● **WHAT TO WORK ON**
For this exercise, copy all the data exactly and include none of the pictures.

● **EXERCISE MATERIAL**

┌──

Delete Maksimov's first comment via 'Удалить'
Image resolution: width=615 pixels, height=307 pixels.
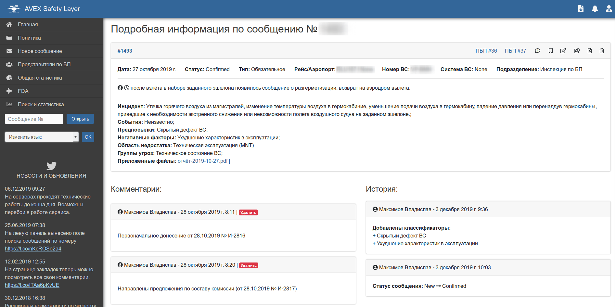[x=248, y=212]
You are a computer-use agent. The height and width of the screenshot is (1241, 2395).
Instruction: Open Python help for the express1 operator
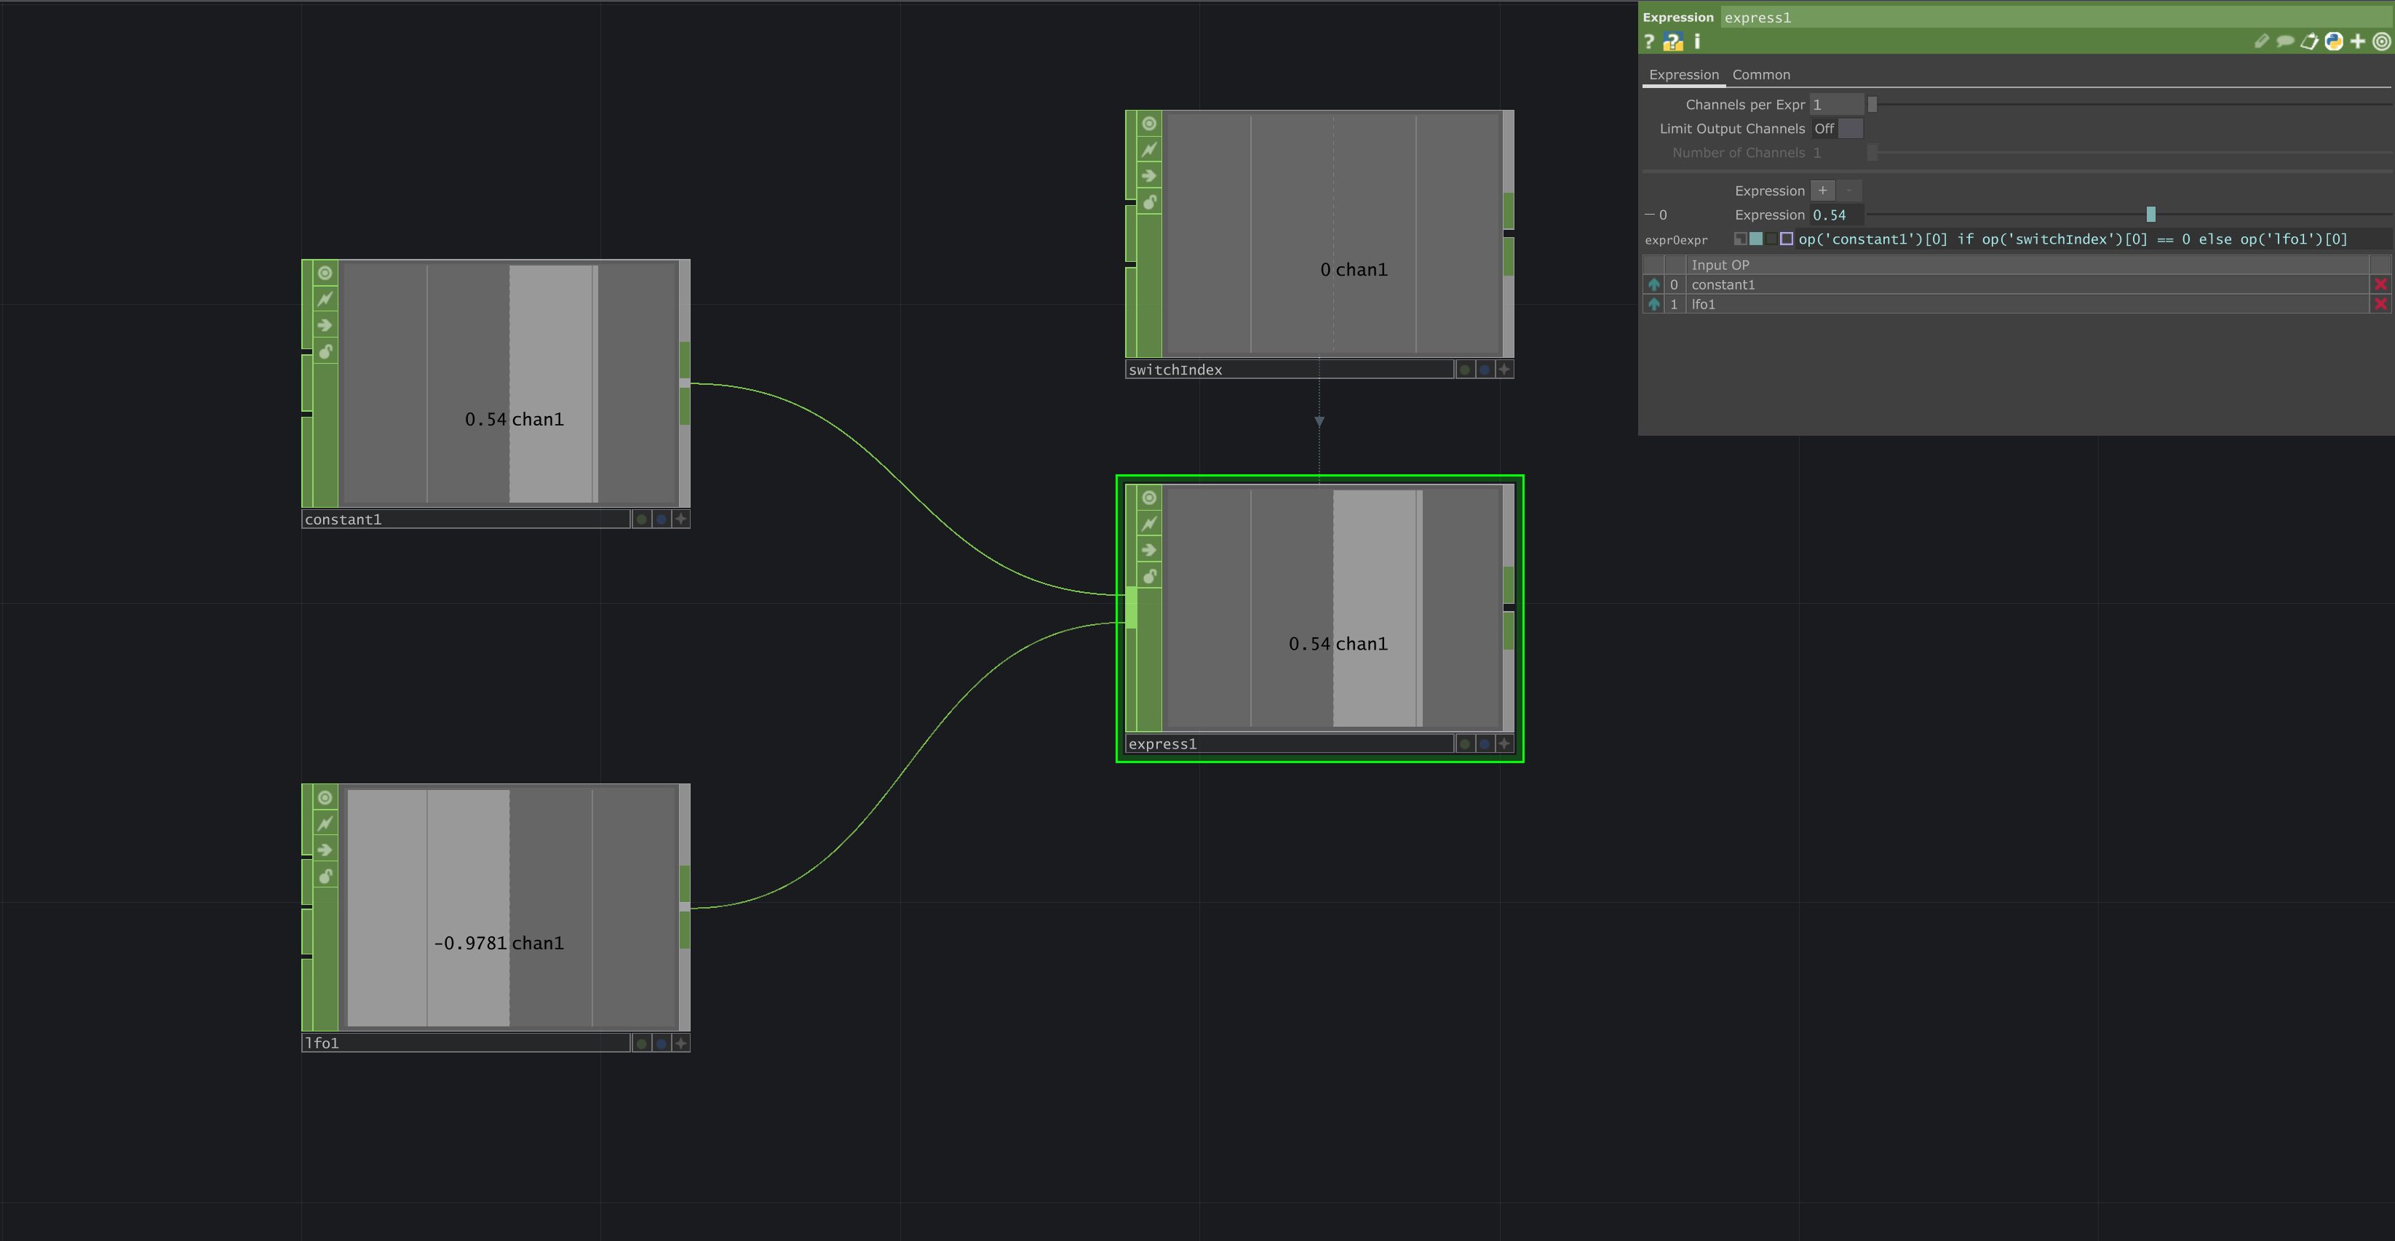pyautogui.click(x=1673, y=42)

└──

● **ANSWER SPACE**
Delete Maksimov's first comment via 'Удалить'
Image resolution: width=615 pixels, height=307 pixels.
[x=248, y=212]
You are a computer-use agent. The height and width of the screenshot is (1241, 2395).
Instruction: Open Python help for the express1 operator
pyautogui.click(x=1673, y=42)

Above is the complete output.